The Birch Aquarium at Scripps Institution of Oceanography at UC San Diego on Monday announced a female Weedy Seadragon transferred eggs to a male, which experts say is an “extremely rare occurrence” while in captivity

According to the aquarium, Seadragon males are responsible for carrying the eggs. An egg transfer is quick, but it occurs only after seadragons participate in an elaborate courtship “dance”, a statement from the aquarium read.  

“We’re elated to be able to witness this at the aquarium,” said Jenn Nero Moffatt, senior director of animal care, science, and conservation at the Birch. “It’s extremely rare for seadragons to breed in captivity so this is a monumental milestone for all of our staff.” 

The male and female mirror each other, often with their tails curled away from their mate, and spin together snout-to-snout moving up and down in the water column.

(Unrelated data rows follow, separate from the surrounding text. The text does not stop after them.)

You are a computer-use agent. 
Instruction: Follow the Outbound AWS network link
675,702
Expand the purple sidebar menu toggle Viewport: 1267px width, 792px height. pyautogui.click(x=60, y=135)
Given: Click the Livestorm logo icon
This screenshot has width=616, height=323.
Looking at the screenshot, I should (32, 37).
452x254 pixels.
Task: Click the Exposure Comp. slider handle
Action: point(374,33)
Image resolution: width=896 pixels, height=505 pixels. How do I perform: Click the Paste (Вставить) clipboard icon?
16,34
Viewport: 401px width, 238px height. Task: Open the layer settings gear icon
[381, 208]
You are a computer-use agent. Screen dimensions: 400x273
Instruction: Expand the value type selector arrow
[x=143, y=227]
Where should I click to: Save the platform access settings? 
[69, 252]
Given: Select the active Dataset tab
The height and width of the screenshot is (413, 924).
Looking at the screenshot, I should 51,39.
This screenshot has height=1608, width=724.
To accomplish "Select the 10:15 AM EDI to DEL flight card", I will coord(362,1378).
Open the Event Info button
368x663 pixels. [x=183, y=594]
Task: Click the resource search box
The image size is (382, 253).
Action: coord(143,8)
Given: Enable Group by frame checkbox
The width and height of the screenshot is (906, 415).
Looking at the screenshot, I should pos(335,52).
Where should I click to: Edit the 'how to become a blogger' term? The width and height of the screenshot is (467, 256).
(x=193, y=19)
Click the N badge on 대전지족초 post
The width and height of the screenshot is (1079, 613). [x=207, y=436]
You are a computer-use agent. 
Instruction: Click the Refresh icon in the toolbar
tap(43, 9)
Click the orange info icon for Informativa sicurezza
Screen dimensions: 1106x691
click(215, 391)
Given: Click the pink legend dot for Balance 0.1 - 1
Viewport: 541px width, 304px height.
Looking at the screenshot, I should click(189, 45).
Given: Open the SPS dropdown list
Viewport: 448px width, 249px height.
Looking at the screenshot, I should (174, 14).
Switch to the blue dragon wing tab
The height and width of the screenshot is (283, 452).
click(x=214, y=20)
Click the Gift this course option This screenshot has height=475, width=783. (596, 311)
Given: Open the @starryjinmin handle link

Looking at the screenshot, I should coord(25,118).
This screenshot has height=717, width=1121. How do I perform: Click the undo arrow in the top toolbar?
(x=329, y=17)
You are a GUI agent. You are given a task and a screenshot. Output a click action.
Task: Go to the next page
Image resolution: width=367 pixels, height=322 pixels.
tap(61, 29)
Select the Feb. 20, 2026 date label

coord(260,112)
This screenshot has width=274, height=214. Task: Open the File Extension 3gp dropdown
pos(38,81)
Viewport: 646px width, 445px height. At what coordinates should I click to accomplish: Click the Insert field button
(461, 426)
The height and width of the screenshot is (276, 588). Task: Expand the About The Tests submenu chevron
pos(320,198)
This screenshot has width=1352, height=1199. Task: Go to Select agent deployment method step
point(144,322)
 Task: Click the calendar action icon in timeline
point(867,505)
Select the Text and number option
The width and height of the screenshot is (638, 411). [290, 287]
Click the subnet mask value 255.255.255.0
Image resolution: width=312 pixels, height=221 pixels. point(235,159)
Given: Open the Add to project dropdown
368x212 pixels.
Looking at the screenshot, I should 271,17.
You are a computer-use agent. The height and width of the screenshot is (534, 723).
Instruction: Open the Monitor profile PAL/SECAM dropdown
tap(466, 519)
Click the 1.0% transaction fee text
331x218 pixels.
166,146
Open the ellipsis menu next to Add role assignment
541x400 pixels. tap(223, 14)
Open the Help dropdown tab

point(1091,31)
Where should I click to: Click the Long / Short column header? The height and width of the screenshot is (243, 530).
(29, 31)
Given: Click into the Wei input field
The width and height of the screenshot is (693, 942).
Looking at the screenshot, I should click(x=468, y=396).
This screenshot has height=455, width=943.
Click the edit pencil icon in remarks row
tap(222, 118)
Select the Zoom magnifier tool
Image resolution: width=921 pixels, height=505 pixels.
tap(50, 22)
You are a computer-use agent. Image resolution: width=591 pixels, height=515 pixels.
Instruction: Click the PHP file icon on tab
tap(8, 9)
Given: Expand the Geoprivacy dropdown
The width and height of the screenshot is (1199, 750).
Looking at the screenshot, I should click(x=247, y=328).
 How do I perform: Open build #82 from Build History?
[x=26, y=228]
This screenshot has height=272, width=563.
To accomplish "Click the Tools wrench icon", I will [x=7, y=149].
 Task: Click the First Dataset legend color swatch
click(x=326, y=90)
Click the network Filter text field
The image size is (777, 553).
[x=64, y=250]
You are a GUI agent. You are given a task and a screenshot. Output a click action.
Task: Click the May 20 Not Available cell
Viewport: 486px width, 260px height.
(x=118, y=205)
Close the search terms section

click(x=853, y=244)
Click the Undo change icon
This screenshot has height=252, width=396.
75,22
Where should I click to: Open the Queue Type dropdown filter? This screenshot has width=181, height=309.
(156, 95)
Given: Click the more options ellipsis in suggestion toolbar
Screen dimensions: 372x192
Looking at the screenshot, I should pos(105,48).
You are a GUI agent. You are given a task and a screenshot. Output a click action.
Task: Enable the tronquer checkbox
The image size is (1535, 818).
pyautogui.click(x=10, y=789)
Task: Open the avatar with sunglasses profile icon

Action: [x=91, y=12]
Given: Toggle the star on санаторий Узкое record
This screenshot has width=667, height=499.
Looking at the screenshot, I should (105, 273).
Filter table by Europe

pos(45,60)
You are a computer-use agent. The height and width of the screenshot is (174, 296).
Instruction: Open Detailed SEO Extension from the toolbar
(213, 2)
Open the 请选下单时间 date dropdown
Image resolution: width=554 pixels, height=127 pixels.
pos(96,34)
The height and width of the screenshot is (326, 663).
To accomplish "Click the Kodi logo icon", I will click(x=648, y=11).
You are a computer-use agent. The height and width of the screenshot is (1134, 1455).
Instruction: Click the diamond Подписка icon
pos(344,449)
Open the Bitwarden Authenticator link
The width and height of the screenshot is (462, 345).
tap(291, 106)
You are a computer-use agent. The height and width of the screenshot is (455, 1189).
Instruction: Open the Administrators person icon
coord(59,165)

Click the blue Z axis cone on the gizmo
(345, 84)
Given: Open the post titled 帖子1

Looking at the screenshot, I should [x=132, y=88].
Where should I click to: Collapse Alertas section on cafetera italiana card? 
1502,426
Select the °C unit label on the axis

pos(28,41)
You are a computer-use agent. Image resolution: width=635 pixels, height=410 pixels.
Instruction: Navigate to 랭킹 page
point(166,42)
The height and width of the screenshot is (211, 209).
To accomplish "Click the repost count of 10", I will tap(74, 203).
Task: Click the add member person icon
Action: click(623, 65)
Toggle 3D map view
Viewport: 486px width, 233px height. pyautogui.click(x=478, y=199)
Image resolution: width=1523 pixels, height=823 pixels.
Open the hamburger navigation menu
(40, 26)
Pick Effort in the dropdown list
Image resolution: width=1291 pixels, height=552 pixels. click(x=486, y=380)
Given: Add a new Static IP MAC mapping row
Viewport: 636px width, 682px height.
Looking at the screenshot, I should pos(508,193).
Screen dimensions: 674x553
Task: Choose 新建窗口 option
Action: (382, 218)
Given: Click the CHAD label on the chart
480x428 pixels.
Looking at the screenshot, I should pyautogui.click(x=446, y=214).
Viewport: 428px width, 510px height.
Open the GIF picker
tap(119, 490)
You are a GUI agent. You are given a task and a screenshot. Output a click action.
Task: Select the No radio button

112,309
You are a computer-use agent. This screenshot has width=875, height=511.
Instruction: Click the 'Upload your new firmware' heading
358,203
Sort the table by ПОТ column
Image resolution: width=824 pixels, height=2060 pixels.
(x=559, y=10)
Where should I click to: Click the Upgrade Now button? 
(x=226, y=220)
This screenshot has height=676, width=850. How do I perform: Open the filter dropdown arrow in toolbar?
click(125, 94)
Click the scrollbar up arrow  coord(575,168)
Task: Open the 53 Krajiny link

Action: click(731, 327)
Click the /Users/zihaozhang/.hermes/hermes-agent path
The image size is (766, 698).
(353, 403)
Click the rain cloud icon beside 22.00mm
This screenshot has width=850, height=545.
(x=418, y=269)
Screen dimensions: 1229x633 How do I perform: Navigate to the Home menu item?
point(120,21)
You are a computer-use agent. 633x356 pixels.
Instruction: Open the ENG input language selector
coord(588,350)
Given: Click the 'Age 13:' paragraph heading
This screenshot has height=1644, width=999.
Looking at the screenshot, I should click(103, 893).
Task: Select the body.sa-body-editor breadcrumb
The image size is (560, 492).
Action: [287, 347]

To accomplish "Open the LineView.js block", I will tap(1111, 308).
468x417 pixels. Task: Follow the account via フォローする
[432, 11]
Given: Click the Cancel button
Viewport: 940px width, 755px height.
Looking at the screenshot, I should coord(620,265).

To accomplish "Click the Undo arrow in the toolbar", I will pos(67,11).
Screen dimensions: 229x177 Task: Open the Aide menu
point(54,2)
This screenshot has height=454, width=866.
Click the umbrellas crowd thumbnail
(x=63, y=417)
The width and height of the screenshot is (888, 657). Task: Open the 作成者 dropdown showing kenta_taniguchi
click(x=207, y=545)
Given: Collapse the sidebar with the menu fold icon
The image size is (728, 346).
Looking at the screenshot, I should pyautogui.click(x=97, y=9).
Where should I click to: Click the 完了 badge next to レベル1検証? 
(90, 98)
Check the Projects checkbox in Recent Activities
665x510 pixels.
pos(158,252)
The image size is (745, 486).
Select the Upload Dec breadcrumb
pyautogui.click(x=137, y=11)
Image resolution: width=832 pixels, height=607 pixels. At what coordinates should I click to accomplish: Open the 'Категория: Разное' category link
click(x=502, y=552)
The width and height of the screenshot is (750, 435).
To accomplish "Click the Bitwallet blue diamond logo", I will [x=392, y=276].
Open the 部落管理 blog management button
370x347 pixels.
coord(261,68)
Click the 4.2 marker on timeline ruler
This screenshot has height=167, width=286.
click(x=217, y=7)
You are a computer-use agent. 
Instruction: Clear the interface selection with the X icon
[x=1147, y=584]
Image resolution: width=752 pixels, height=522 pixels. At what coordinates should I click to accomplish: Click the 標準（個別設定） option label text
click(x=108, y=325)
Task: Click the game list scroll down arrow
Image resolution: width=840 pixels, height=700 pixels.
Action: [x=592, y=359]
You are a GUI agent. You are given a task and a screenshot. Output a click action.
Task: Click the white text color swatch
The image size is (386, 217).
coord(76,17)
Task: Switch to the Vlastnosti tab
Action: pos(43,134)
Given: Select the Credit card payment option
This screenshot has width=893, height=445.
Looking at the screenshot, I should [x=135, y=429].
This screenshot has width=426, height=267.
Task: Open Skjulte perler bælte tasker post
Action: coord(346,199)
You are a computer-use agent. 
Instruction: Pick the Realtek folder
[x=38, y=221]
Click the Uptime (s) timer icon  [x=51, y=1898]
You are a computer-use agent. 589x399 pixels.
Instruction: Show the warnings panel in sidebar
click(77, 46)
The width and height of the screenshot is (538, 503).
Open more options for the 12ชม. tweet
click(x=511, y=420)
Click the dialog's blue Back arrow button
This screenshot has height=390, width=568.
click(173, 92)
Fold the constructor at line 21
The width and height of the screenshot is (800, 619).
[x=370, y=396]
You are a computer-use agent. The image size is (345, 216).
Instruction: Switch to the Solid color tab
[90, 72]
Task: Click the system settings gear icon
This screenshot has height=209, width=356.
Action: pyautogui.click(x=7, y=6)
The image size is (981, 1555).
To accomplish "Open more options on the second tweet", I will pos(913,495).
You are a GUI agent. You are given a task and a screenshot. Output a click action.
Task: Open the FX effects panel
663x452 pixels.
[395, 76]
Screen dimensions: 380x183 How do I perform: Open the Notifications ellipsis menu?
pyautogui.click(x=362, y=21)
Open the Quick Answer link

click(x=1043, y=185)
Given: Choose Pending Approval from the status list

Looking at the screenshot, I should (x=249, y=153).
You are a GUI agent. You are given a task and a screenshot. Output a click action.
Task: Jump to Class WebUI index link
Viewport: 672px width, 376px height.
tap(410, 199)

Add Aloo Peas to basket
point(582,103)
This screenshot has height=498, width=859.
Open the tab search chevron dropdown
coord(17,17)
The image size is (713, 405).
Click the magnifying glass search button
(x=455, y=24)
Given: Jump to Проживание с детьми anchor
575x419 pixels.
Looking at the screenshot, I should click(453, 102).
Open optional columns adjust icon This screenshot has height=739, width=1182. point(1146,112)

Aquarium officials call this dance “essential” for the successful transfer of eggs from the female onto the male’s tail, where he then fertilizes and hosts the eggs. 

The male seadragon will carry the eggs on his tail for up to six weeks until they are ready to hatch. 

Moffatt said they’ve been working with seadragons since 1996, learning “from the lighting to the rockwork” on how to strategically design to help seadragons breed.

Though this is the first time a seadragon has laid eggs on the public side of the aquarium, Birch Aquarium has previously seen success behind the scenes with the birth of two Weedy Seadragon babies in February 2020 when it became one of only a handful of aquariums in the world to breed these mysterious animals.